Results also showed that treated plants flowered 20 days sooner and pepper plants yielded up to 213 percent more fruit that was ready for harvest three weeks earlier than untreated plants. More recent studies have shown similar research results for numerous other crops such as lettuce, arugula, kale, basil and other leafy greens.
Also, unlike other microbial species that have been tested, the researchers showed that TC09 does not induce defense or stress responses in exposed plants. Scientists hope to identify the specific volatiles and gases that stimulate plant growth in future research.
Research on microbial “biostimulants” that enhance plant growth has recently intensified because they provide an eco-friendly, cost-effective and sustainable strategy to benefit agriculture.
The most effective use of TC09 is in controlled environments, like for example, greenhouses. Dardick pointed to the practice of urban agriculture, where companies are popping up in inner-city locations where they grow plants, like lettuce and other vegetables hydroponically in greenhouse-like environments.
“It’s that kind of industry where we expect this to initially have the most potential impact,” he said. “But in other areas such as starter plants, like growing seedlings for Home Depot or places like that where you’re trying to get many plants started quickly, there’s the potential for impact there as well.”
The USDA has patented the technology and has tested it with a number of different crops and all kinds of different herbs, including basil, lettuce, arugula and kale. It’s also been tested on strawberries, tomatoes and peppers.
Dardick pointed out that the reason why the USDA patented TC09 was to keep one company from owning it outright and blocking other groups from using it. The USDA wants this technology to be available to as many farmers as possible. “The government doesn’t necessarily patent technologies on the idea of making a profit,” he said. “It’s to help get the ideas commercialized.”

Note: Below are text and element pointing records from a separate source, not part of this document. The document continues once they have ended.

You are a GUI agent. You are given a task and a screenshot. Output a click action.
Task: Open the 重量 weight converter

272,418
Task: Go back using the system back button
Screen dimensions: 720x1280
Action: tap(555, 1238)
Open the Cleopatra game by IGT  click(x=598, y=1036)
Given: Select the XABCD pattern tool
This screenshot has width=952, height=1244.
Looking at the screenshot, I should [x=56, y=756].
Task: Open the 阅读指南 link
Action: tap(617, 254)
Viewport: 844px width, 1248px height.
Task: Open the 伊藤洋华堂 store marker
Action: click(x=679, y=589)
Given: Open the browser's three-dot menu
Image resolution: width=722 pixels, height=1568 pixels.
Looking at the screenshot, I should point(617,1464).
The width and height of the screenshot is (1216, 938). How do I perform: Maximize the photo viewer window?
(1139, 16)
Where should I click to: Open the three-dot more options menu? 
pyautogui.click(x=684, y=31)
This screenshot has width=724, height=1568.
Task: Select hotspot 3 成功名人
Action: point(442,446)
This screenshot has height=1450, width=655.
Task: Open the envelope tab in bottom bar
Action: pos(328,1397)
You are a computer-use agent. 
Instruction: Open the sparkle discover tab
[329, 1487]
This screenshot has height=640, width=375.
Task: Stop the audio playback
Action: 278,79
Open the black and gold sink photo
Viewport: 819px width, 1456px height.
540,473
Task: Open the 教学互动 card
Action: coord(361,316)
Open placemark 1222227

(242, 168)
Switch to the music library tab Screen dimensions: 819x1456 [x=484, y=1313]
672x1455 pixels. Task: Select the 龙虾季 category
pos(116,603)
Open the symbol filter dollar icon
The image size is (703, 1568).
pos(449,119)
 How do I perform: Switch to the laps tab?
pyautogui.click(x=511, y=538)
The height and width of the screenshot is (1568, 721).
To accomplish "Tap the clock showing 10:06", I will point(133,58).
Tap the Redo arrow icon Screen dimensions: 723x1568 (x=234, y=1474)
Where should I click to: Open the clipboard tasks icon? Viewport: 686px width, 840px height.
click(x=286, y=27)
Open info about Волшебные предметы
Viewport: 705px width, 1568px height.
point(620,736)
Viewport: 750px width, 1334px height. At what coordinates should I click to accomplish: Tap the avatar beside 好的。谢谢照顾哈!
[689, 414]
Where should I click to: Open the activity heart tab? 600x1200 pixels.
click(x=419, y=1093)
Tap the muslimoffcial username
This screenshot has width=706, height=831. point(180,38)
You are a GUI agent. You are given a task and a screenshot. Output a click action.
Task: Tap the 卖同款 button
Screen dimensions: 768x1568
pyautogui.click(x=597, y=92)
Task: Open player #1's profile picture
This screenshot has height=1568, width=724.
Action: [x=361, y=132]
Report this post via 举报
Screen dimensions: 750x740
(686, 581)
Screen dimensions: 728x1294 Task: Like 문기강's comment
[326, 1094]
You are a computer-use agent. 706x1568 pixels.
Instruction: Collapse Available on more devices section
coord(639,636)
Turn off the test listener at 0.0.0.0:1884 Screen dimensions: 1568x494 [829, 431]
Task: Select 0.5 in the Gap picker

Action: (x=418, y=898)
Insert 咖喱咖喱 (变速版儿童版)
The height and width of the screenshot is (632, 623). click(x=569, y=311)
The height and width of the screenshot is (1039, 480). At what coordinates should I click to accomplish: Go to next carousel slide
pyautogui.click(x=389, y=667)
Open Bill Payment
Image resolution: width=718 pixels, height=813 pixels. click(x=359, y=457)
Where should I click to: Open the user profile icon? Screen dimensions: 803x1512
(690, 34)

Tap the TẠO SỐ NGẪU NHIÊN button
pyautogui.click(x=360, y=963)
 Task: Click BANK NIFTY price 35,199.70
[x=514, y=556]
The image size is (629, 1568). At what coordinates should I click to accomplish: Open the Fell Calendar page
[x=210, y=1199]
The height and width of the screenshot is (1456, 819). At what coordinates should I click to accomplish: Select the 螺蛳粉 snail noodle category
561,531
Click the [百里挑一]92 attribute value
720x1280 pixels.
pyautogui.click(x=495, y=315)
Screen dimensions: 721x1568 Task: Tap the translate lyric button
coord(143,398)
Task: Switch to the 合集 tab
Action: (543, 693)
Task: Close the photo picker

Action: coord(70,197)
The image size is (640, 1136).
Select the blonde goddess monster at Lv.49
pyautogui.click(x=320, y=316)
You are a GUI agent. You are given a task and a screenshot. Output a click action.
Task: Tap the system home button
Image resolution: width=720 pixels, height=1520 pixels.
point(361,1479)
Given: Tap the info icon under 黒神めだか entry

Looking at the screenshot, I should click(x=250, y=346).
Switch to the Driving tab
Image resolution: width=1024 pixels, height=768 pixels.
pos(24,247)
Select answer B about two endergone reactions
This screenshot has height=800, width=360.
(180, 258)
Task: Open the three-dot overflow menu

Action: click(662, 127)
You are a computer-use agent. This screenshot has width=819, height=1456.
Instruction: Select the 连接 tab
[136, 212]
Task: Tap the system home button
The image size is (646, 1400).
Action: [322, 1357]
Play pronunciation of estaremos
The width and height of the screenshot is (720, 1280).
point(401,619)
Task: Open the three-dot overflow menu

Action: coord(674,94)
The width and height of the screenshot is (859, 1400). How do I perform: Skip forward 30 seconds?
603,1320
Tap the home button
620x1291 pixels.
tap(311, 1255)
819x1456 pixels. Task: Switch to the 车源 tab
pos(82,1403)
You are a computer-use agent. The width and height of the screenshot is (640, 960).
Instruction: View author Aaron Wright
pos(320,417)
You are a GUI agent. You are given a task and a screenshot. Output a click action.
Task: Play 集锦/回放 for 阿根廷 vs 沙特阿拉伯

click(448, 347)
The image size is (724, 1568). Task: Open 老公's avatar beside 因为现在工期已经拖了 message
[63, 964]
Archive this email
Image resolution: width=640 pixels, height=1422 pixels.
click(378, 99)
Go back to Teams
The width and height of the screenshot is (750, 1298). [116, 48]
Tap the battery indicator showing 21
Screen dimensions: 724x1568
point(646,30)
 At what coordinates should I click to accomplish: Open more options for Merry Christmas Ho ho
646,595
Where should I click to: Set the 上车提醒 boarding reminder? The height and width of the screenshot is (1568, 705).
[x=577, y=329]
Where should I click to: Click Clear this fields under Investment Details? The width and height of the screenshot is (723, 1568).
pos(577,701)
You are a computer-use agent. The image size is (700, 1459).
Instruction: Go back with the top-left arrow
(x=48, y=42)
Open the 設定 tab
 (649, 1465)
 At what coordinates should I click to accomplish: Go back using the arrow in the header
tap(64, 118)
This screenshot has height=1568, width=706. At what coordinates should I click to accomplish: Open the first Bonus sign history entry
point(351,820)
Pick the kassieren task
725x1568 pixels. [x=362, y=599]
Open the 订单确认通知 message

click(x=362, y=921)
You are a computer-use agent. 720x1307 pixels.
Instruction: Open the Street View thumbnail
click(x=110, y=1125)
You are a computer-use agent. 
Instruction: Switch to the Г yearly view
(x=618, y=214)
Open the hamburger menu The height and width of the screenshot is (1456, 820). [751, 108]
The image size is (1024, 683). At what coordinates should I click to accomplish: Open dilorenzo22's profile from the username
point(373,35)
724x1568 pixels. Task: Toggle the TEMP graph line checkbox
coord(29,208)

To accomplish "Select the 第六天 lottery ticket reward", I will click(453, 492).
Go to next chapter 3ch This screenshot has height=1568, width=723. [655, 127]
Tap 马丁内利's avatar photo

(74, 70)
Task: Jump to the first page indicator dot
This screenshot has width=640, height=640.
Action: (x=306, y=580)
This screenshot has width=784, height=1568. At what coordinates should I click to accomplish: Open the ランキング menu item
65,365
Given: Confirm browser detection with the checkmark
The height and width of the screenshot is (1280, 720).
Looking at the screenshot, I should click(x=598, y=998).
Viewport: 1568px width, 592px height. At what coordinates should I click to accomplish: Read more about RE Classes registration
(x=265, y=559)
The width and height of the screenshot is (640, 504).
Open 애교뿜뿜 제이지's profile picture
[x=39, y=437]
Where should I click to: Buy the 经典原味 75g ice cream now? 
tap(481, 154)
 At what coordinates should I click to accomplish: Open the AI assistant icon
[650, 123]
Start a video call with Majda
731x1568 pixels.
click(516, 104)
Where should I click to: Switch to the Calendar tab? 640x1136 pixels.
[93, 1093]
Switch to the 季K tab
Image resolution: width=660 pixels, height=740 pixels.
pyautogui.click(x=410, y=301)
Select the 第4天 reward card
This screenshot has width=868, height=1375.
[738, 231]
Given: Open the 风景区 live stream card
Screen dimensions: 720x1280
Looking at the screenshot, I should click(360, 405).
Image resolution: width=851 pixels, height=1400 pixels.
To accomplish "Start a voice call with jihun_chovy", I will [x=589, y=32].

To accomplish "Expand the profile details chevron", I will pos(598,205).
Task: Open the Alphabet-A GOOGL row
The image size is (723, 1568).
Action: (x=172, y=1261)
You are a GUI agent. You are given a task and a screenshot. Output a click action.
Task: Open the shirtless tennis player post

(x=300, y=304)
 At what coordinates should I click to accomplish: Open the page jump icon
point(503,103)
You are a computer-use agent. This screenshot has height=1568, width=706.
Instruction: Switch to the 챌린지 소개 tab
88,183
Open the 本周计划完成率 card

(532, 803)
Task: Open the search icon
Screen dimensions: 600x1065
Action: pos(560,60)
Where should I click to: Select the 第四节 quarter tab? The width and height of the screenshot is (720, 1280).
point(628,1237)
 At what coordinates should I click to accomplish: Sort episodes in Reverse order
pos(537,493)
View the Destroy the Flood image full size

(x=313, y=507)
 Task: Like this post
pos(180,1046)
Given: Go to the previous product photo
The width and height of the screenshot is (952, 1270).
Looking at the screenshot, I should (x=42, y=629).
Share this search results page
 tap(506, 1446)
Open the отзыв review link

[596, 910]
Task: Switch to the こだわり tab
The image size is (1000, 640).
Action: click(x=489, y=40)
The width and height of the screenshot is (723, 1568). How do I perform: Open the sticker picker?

Most companies also want some kind of technology protection to invest in developing a product. So far, the USDA has issued two commercial evaluation licenses, which, for a small fee, allows companies to use the technology and see if it works for them. There’s also interest from a few more.
A new field
TC09 isn’t the only microbe out there that encourages plant growth. Dardick said that the field is in the midst of a steady growth trend.
“There have been other microbes of an identified fungi and bacteria that do this that have been identified in the last 10 years,” he said. “It’s kind of a growing field. There are many new products going on the market, particularly with things that are applied directly to the seeds, the soil or the plant themselves.” Most of these are microbes that physically colonize the plant roots or the plant itself, and they will also help promote growth or help it defend itself against diseases.
“This idea that there are gases or volatiles they produce are relatively new, so there aren’t any products like that on the market yet, but there’s been a number of scientific publications showing that different species of microbes can have this activity.”
USDA scientists will continue to study TC09 and seek practical strategies to apply it during commercial crop production, particularly for urban and indoor agricultural systems. They are awaiting approval of a patent and commercial evaluation license and partnered with NASA to apply this research technology to spaceflight conditions.
This research was supported in part by grants from USDA-ARS, ARS’ Appalachian Fruit Research Lab, and the Oak Ridge Institute for Science and Education.